WHAT YOU WILL DO
Beneath this instruction is a listing. Transcribe from it only the stretch from the line with "The height and width of the screenshot is (402, 515)." through the line with "Task: Click the bottom-most rail icon", both end lines included, exactly as written.

DATA PROVIDED
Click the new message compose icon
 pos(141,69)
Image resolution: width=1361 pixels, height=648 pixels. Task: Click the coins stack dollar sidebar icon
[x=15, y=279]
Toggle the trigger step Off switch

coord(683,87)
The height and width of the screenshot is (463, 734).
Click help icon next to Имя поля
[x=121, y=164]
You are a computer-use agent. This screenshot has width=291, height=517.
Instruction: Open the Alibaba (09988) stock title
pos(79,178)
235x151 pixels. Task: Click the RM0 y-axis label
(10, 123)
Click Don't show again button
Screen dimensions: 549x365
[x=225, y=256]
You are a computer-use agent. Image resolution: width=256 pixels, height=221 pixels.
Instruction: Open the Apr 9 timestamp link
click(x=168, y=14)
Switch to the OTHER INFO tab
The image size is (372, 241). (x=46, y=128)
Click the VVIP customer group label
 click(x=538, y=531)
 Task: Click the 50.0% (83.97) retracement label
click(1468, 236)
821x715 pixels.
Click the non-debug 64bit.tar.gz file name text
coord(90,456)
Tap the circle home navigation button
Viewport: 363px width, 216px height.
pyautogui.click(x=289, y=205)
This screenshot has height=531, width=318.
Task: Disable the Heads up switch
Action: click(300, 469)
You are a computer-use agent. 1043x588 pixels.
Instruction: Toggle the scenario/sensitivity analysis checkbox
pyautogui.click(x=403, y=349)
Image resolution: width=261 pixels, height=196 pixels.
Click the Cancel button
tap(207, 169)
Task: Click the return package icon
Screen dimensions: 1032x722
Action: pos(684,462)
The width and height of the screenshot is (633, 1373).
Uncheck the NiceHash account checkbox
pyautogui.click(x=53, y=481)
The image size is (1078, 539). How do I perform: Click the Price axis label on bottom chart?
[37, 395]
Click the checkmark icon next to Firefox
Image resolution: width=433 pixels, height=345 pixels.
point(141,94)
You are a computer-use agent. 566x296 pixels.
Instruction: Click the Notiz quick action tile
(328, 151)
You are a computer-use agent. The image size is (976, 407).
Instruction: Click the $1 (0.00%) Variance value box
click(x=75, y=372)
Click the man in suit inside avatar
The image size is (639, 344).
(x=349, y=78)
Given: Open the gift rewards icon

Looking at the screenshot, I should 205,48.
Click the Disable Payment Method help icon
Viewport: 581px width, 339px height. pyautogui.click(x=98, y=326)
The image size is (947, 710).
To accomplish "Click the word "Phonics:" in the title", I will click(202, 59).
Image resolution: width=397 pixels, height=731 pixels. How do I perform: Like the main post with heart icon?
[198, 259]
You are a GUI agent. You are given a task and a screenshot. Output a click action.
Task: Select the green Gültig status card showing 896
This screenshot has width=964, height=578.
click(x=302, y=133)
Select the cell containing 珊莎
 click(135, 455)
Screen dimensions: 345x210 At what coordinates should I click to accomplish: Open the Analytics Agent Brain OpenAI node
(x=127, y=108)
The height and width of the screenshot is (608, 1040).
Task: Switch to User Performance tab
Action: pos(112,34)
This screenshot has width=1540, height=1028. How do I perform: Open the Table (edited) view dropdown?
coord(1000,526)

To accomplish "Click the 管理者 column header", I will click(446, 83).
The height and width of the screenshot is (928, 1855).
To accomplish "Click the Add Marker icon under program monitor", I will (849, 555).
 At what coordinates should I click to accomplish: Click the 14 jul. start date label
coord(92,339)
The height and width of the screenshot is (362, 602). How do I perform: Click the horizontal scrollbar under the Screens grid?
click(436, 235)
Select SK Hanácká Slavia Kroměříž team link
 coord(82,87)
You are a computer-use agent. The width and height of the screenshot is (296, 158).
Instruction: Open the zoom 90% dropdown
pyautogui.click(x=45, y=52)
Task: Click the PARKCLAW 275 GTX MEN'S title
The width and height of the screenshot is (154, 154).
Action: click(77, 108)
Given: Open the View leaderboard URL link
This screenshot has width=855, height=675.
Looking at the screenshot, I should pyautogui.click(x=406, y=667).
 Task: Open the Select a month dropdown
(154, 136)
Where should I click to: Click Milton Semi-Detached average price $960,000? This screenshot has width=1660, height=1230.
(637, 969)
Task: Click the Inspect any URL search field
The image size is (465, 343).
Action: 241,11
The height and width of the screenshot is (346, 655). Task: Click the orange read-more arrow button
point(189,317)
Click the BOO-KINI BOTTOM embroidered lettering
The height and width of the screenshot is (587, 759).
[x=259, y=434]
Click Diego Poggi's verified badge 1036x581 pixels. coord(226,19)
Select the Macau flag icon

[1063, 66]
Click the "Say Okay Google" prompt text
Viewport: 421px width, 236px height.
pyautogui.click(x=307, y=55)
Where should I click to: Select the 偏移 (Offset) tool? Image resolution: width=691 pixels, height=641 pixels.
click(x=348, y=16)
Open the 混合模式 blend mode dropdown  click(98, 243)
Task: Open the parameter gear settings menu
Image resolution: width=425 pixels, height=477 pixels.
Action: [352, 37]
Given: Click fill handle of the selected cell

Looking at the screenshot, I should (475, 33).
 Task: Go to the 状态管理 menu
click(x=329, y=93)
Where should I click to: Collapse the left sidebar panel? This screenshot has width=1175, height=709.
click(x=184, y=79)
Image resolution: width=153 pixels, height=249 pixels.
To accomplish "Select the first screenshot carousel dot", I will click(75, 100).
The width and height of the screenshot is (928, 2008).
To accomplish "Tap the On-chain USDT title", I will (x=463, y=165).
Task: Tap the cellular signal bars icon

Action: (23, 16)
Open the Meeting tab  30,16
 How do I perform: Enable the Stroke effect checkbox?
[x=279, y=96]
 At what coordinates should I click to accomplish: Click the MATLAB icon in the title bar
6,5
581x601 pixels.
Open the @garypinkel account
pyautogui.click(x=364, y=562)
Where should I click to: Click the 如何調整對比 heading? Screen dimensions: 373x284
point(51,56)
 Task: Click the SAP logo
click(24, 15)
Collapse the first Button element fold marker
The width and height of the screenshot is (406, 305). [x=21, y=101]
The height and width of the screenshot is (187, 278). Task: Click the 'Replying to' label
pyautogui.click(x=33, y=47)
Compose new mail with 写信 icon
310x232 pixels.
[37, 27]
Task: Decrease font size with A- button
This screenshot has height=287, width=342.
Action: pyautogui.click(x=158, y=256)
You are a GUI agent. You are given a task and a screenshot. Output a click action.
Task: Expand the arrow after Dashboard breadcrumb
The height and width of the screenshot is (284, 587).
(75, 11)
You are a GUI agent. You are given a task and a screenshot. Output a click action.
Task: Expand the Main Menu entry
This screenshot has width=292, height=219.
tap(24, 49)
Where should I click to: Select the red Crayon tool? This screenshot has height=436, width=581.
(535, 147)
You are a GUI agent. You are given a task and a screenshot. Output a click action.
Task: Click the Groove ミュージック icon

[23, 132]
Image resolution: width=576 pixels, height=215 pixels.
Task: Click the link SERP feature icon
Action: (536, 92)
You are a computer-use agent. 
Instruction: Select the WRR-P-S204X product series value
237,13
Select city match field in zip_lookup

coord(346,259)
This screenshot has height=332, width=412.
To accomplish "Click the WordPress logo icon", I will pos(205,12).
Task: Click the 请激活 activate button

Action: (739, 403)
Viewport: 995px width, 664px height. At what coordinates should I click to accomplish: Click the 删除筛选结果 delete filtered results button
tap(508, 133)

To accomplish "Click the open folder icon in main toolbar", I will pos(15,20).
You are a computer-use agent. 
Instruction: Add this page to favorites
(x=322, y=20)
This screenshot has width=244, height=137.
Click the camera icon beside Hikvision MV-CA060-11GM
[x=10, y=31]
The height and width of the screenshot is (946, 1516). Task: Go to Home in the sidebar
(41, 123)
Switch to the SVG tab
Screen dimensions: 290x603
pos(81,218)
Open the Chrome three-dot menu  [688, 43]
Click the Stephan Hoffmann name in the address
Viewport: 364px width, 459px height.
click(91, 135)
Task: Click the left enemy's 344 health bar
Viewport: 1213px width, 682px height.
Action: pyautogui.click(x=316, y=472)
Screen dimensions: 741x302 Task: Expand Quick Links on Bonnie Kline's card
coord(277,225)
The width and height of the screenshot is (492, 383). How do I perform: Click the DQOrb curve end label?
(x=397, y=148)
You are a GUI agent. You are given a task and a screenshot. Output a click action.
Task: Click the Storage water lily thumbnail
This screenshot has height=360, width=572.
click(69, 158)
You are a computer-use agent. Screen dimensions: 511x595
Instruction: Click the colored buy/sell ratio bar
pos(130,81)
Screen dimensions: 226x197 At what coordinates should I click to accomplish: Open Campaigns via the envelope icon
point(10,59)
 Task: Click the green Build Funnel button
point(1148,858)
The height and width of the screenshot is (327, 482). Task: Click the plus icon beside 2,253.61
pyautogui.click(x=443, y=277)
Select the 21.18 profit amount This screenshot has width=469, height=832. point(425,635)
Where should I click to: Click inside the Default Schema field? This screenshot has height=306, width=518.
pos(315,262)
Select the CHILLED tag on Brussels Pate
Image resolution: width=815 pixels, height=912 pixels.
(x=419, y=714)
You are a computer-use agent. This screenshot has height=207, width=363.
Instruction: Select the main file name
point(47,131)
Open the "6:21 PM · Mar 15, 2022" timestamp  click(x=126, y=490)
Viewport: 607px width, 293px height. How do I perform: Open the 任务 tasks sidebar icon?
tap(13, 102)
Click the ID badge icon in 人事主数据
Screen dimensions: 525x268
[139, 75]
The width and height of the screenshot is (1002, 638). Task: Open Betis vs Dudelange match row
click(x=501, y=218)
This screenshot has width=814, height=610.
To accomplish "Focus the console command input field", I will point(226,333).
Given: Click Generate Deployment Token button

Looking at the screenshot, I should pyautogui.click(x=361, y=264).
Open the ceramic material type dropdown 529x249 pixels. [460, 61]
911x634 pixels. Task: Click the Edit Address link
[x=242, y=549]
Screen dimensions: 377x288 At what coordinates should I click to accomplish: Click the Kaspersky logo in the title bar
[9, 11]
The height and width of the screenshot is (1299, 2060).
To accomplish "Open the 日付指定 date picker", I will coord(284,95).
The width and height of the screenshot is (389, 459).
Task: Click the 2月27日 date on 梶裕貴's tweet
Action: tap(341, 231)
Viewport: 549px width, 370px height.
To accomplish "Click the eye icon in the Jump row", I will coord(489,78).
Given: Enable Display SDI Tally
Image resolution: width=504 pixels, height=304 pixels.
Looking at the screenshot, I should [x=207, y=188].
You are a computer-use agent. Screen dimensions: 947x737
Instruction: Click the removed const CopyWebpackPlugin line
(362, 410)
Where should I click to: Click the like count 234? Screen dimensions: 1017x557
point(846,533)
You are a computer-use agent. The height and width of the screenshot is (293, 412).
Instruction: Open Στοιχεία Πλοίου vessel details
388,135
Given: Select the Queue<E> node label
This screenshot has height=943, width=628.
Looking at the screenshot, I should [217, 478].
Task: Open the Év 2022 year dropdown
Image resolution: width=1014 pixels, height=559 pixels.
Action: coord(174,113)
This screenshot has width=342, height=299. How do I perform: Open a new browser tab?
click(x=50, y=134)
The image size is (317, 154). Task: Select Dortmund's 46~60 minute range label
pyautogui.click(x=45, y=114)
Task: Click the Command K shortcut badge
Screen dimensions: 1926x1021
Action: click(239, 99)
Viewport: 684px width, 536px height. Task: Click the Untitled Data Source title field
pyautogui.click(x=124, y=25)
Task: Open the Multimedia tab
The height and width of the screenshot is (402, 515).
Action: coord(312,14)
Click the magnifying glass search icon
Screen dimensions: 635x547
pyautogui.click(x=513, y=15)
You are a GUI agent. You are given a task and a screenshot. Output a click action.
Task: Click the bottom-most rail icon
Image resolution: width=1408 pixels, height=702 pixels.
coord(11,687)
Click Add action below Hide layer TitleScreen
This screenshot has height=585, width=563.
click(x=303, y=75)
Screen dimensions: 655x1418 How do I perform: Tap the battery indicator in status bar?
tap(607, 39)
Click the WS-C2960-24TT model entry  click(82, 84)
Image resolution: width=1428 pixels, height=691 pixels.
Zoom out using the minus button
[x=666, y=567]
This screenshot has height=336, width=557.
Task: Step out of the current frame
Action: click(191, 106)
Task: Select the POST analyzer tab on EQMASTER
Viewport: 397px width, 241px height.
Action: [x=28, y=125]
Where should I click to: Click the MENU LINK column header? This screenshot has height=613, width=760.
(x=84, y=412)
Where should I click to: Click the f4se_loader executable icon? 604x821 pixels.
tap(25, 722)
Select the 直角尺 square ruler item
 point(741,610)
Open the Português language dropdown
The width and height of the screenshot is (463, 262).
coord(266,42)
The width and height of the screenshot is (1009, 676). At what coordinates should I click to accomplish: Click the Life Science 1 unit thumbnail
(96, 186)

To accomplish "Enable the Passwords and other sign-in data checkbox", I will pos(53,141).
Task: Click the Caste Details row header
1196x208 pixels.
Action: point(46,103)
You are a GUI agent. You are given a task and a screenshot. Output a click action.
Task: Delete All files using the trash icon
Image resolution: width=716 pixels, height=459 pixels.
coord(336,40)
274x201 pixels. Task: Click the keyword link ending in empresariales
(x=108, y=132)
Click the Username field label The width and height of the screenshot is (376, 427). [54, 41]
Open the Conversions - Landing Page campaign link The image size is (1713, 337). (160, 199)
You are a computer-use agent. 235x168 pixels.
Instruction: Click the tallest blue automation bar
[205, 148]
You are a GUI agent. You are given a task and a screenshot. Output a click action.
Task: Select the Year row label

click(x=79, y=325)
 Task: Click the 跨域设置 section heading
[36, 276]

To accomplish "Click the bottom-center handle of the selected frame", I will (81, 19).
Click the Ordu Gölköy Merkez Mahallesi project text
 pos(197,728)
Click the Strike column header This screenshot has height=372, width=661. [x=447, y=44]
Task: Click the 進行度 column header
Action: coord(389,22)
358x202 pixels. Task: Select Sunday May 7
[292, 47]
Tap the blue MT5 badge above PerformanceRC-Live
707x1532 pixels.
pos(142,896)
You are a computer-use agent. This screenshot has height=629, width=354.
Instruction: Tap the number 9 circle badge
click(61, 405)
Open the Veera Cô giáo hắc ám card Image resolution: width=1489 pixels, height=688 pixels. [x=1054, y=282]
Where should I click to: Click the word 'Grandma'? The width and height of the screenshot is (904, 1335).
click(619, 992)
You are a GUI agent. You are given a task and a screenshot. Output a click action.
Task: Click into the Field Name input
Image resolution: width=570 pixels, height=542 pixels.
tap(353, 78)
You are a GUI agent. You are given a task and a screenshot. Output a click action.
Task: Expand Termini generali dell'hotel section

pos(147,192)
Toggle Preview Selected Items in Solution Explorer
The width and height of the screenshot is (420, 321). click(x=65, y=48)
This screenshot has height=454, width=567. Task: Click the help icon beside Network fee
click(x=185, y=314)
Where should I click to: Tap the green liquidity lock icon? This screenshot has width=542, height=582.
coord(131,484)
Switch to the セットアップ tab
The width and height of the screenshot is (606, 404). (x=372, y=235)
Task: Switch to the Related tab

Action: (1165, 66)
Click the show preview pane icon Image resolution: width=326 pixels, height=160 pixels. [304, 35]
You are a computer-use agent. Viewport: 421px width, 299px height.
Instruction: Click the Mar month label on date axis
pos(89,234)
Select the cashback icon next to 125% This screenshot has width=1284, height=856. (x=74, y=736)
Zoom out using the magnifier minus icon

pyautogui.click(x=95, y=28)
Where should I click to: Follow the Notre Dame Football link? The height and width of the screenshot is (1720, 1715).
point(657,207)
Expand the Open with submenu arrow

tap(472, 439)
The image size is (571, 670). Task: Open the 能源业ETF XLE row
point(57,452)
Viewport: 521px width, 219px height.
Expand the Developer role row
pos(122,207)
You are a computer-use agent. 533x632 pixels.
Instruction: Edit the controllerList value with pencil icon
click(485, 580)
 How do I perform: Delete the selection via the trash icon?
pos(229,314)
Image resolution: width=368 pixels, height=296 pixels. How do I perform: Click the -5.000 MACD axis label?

SOLUTION TO THIS EXERCISE
The height and width of the screenshot is (402, 515).
Action: coord(312,14)
Click the magnifying glass search icon
Screen dimensions: 635x547
pyautogui.click(x=513, y=15)
You are a GUI agent. You are given a task and a screenshot. Output a click action.
Task: Click the bottom-most rail icon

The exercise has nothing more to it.